FreshFreesias · 04/10/2019 19:47

@sockypuppet, "That secretary you mention is likely trying to field new queries and generate qualitative and quantitative reports for grant contracts".
I'm not sure what all this gobblydegook means, but I was offering a `grant contract', if that is what you mean by a large donation?

Really, taking 10 minutes to write a personal email, or even in the case of a substantial donator, to pick up the phone is a win win. That is, you build up a relationship with the donor and ergo, the donor donates more cash.

Charities can spend a huge amount of time and effort organising a fundraiser that raises a small amount of money (though of course it may generate revenue in PR), but building client relationships is also important and doesn't have to take reams of time.

And as for your accusation that I was `making random demands about how a charity should be run', I was doing no such thing. I was offering a large amount of money to help them with elephant conservation and welfare - something they are already very active in doing.

OP posts:
middlemuddle · 04/10/2019 19:49

Did you donate for the cause or for an ego stroke? That will answer whether you are BU.

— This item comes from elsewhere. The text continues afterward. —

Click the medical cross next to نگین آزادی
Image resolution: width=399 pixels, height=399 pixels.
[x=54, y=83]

Sockypuppet · 04/10/2019 19:49

I once had a donor who created a similar fuss. She donated £5000,got a simple but heartfelt thanks, then made a nuisance of herself, wanting to visit the charity, wanting to implement her pet projects, wanting to get involved with client work (vulnerable clients who didn't need that). We tried gently explaining to her that we were busy, but she'd given money so thought she owned us or something. When she finally stropped off we were relieved!

FreshFreesias · 04/10/2019 19:52

@kizzyWayfarer, yes, our donations are unsolicited as I don't want to burden charitable organisations with reams of pointless bureauracy.
I know one Trust that has 7 trustees and insists on charities sending hard copies of charity accounts to them all. Its' so wasteful and disrespectful of people's time, especially when this info is available online.

OP posts:
Sockypuppet · 04/10/2019 19:52

Well if you're genuinely concerned about how the secretary should be spending her time, then learn what all that "gobbledygook" means.

If you're not bothered, leave them the hell alone. Whether you donate or not.

Breathlessness · 04/10/2019 19:54

‘When they send out their appeals (I get loads), it would be really helpful if they gave some info about governance - that is, how much is spent on admin, how much they pay their CEO. ’

apps.charitycommission.gov.uk/showcharity/registerofcharities/RegisterHomePage.aspx

Though I’d imagine charities would have to spend a lot more on admin if every donor wanted an extra special thank you thank and expected the charity to build a relationship with them Hmm

Sockypuppet · 04/10/2019 19:55

No, a "grant contract" is not a large donation. Though you seem to think it is.